Lottery funding for 'lost town' bid
Published 29/03/2013 | 00:21
Initial funding has been secured for an ambitious archaeological project to uncover a lost 17th-century town in Northern Ireland.
The site beside Dunluce Castle on the scenic Causeway Coast has been hailed as potentially the region's own "little Pompeii".
The Heritage Lottery Fund (HLF) has now provided more than £300,000 for an excavation project and signalled the potential for a total support package of £4 million.
The ruins of the castle have stood on the rocky coastal outcrop near Bushmills in north Antrim for centuries but it was only four years ago that archaeologists re-discovered a lost settlement beside the famous landmark.
Established in 1608 by the first Earl of Antrim Randal MacDonnell, the town was destroyed in the uprising of 1641 and was eventually abandoned in 1680. Over the next two hundred years its buildings and streets were slowly consumed by the earth, with all visible traces disappearing by 1860.
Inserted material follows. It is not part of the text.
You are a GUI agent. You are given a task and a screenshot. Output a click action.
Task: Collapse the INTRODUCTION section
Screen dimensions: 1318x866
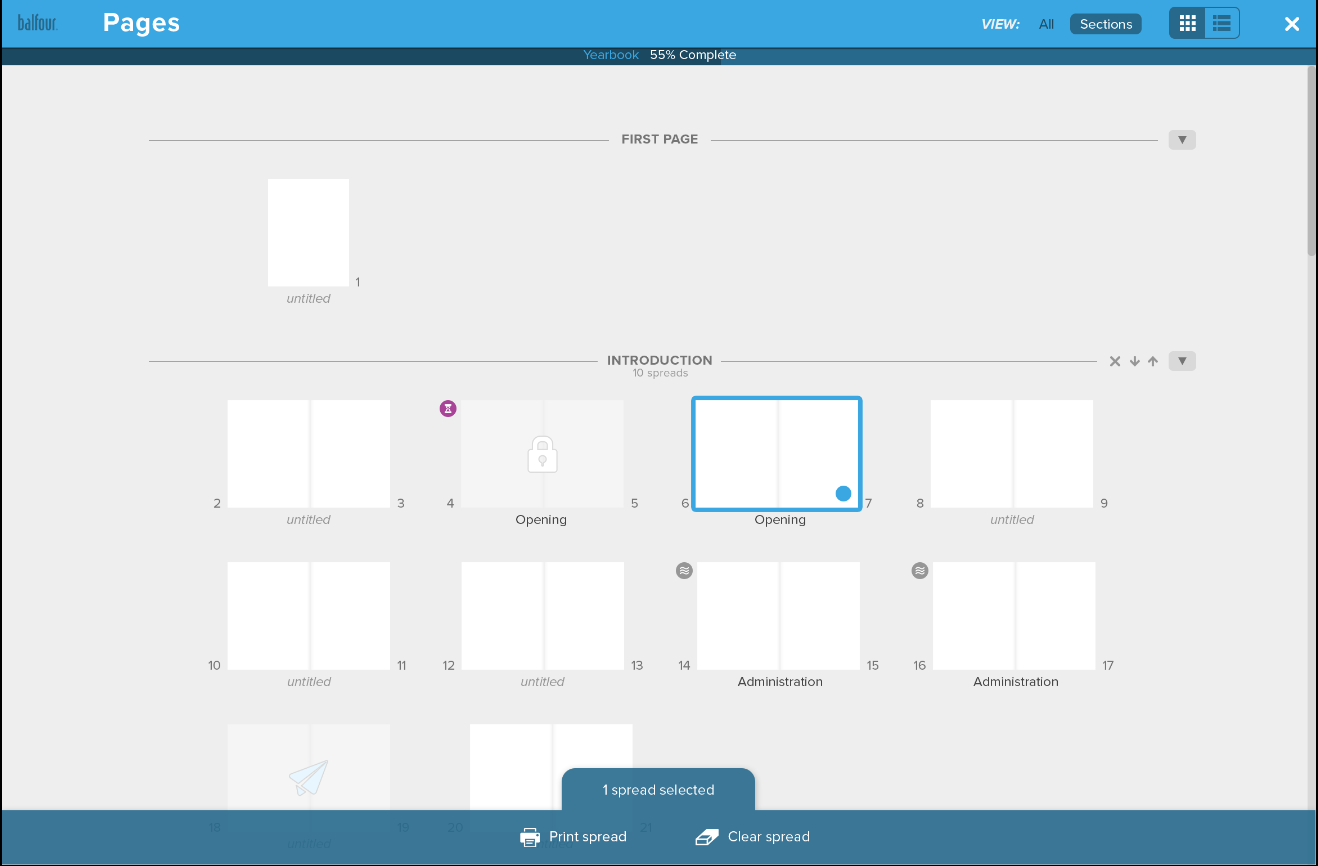(1182, 361)

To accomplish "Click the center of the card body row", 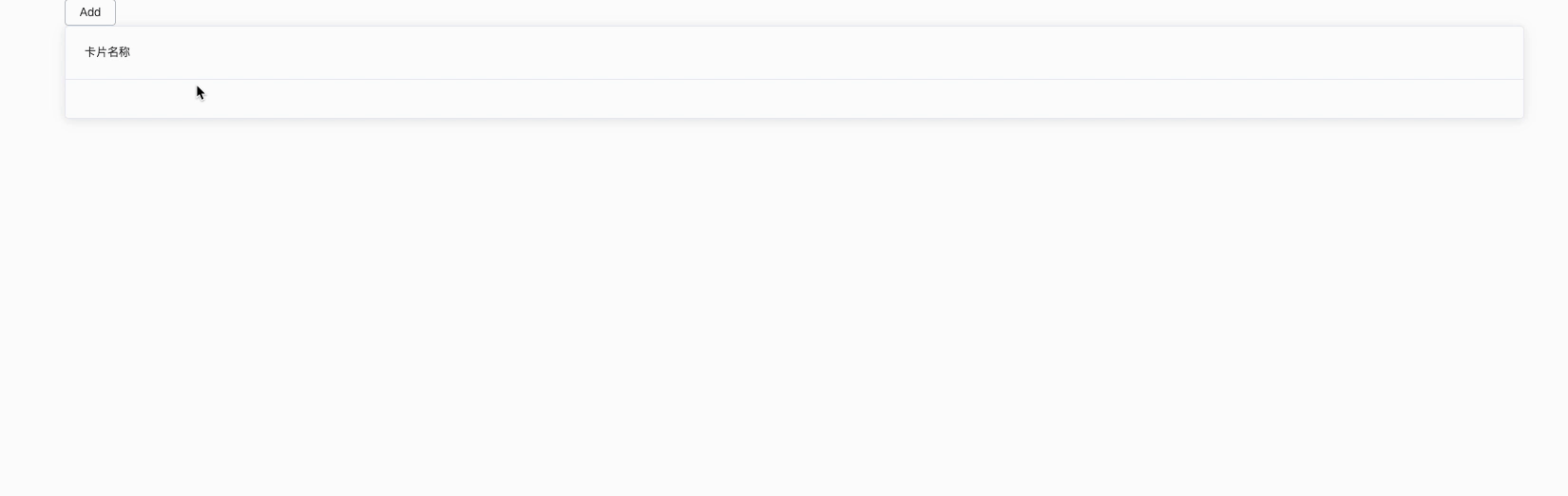I will click(794, 99).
In 2009 the Northern Ireland Environment Agency (NIEA) in conjunction with experts from both the University of Ulster and Queen's University, Belfast carried out initial excavations on the land believed to hold the remains of the lost town.
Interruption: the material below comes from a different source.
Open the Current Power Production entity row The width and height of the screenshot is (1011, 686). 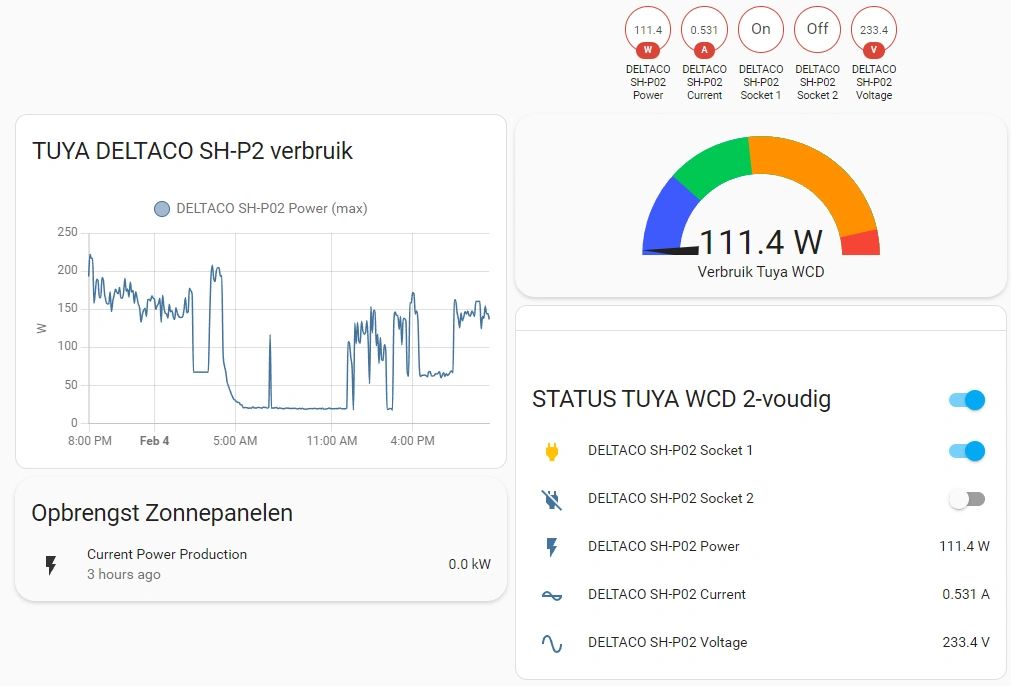[260, 564]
They found a well-developed settlement incorporating a cobbled meeting place and market, houses, industrial buildings and administrative offices as well as artefacts such as blacksmith tools and horseshoes.
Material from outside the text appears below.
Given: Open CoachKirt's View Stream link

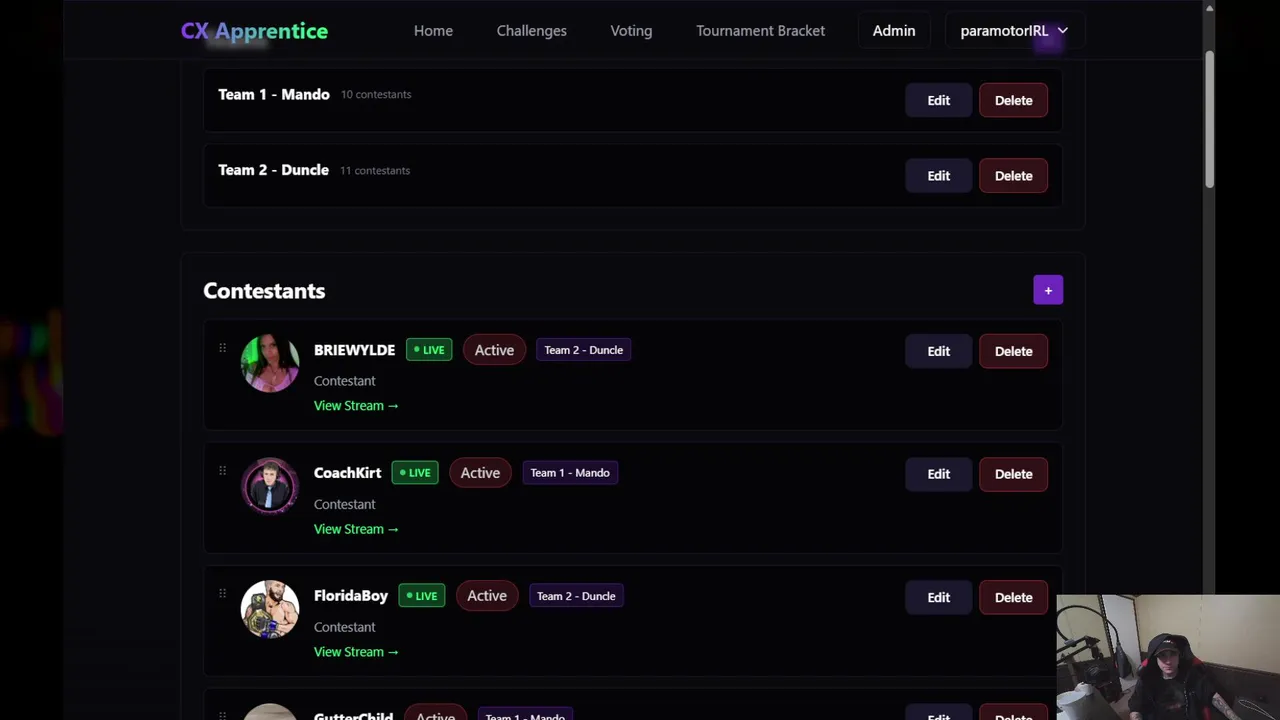Looking at the screenshot, I should click(x=356, y=529).
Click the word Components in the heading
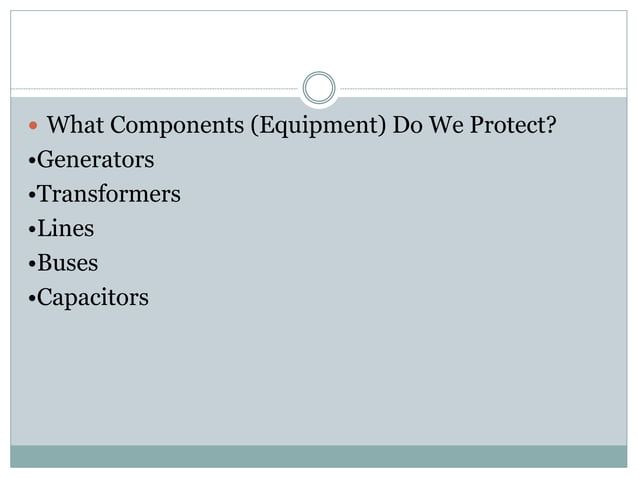This screenshot has height=478, width=638. point(177,126)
The NIEA now plans to completely uncover the site and open it to the public as a visitor attraction. The HLF has agreed to provide development funding of £302,000, which will enable the NIEA to draw up a more detailed application for the remaining £3.7 million required for the five-year project.
Environment Minister Alex Attwood said: "I see much potential unearthing our historic past to boost tourism today. Dunluce has very exciting archaeology and the potential of uncovering our own "little Pompeii" is huge."
Paul Mullan, head of HLF Northern Ireland, said: "One of the most exciting aspects of this project is the opportunity to step back in time and reveal this superbly preserved 17th-century town, which has lain undisturbed for centuries."